TUGAS KERJA> Menurut artikel tentang harga cabai merah keriting di Kulon Progo, berapa harga jual per kilogram yang diperlukan agar petani dapat balik modal?

BLOK TEKS>

____________________

Scroll untuk membaca artikel
Eleonora Padmasta Ekaristi Wijana | Hiskia Andika Weadcaksana
Kamis, 28 Mei 2020 | 21:58 WIB
[Ilustrasi] Cabai keriting di Pasar Senen, Jakarta (Antara)

SuaraJogja.id - Harga cabai merah keriting dari petani Kulon Progo anjlok akibat pandemi Covid-19, yang tak berkesudahan. Petani dipastikan merugi karena saat ini adalah masa panen, tetapi malah harga jual turun jauh di bawah harga ideal.

Sukarman, salah satu petani cabai merah keriting yang mengelola lahan pertanian di pesisir Pantai Bugel, yang juga sekaligus sebagai Ketua Kelompok Tani Gisik Pranaji, Dusun II Bugel, Kalurahan Bugel, Kapanewon Panjatan, mengatakan, harga jual cabai merah keriting terus turun sejak Minggu (24/5/2020) atau tepat pada Hari Raya Idulfitri 1441 Hijriyah.

Saat itu harga per kilo masih dibanderol sebesar Rp14.000. Namun harga kemudian turun menjadi Rp7.000 pada Senin (25/5/2020). Sehari berselang, harga jual kembali turun berada di angka Rp5.000 per kilogramnya, hingga yang paling anjlok terjadi pada Rabu (27/5/2020) malam, menjadi Rp3.750 per kilogram.

"Ya penuruan ini tidak lepas dari pengaruh pandemi Covid-19. Warung makan, restoran, dan hotel banyak yang tutup, ditambah hajatan yang juga tidak digelar. Jadinya sekarang turunnya banyak," ujar Sukarman, saat ditemui SuaraJogja.id di rumahnya, Kamis (28/5/2020).

Baca Juga: Jelang New Normal, MUI Khawatir Jemaah di Masjid Membludak

Diberlakukannya PSBB di sejumlah kota besar juga mepengaruhi daya jual cabai merah keriting di pasaran. Kota-kota besar seperti Jakarta hingga kota di Sumatra menjadi contoh nyata melempemnya harga cabai merah keriting tersebut karena pemberlakuan PSBB.

Meskipun begitu, Sukarman mengaku masih tetap bisa melakukan pengiriman ke luar kota. Hanya saja, PSBB, yang mengakibatkan aktivitas belanja menurun, membuat stok di sana juga kadang tak habis.

"Sementara Break-even Point (BEP) atau standar harga agar petani bisa balik modal adalah Rp11.000 per kilogram. BEP itu ditentukan berdasarkan biaya pengeluaran petani, mulai dari perawatan tanaman hingga pengupahan tenaga petik, yang setiap kepala diberi minimal Rp60.000," kata Sukarman.

"Paling tidak Rp11.000 itu baru bisa balik modal atau BEP. Dihitung dari biaya pengeluaran petani, mulai perawatan tanaman hingga pengupahan tenaga petik, yang setiap kepala diberi minimal Rp60.000, jelas kami rugi untuk saat ini," ungkapnya lagi.

Sementara itu, salah satu petani lainnya, Emi Khorinah (34), mengatakan, jika harga masih berkelanjutan seperti ini, sudah dipastikan petani bakal merugi.

Baca Juga: Zaskia Adya Mecca Sempat Niat Gugurkan Kandungan, Tak Siap Tambah Anak Ke-5

"Harganya ambyar banget. Ya rugi kalau dihitung-hitung, tapi ya gimana lagi, bersyukur saja karena memang kondisinya seperti ini," kata Emi.

____________________

DATA TERCATAT>
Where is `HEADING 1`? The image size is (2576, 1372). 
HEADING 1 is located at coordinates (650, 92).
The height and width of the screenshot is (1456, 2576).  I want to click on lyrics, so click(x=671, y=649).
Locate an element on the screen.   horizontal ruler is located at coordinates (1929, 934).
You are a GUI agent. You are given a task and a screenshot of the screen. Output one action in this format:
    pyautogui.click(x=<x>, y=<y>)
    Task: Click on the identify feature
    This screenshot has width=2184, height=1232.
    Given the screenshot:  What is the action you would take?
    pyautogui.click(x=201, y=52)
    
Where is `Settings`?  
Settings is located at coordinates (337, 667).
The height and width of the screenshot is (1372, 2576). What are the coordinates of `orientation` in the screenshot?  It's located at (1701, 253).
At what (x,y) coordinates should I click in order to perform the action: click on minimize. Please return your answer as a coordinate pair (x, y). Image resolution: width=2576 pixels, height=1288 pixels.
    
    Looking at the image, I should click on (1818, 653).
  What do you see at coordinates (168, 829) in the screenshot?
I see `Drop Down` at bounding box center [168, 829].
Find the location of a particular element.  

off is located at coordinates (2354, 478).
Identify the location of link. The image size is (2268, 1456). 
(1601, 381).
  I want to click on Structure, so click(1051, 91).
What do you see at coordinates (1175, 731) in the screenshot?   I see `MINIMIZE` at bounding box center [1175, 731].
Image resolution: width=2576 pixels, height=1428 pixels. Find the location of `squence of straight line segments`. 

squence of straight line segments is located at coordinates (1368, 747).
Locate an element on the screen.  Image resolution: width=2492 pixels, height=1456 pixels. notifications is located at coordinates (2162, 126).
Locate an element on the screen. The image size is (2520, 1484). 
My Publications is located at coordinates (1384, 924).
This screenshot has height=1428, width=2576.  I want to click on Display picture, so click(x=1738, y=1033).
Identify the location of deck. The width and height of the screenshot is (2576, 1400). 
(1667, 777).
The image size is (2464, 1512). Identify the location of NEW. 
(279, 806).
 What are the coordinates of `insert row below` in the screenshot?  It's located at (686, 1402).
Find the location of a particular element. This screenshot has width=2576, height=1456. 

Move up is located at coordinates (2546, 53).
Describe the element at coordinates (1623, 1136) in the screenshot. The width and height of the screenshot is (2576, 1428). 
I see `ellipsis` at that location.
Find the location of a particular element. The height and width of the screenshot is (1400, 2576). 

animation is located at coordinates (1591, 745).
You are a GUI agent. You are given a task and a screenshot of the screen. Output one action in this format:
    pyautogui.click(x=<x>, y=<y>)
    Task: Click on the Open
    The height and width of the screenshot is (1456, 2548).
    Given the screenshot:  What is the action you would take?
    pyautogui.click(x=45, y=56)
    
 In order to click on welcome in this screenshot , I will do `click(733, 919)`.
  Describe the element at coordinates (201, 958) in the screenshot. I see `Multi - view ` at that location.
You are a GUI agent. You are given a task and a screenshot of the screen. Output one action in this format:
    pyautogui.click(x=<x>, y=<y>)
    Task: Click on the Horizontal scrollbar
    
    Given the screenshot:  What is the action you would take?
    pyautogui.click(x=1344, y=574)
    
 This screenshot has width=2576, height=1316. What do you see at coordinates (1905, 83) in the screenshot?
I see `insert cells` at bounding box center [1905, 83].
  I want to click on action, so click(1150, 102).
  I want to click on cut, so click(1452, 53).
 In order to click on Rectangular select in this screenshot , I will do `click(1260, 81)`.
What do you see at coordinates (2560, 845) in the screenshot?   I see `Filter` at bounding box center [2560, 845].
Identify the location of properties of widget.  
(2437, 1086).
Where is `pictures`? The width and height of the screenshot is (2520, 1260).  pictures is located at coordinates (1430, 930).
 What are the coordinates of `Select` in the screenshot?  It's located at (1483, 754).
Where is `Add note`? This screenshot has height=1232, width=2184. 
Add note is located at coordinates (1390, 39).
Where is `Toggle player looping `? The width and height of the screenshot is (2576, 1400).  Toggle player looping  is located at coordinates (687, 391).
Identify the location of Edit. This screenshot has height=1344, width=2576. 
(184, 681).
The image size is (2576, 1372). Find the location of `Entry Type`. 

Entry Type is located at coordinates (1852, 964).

____________________

JAWABAN LATIHAN> Rp11.000 per kilogram.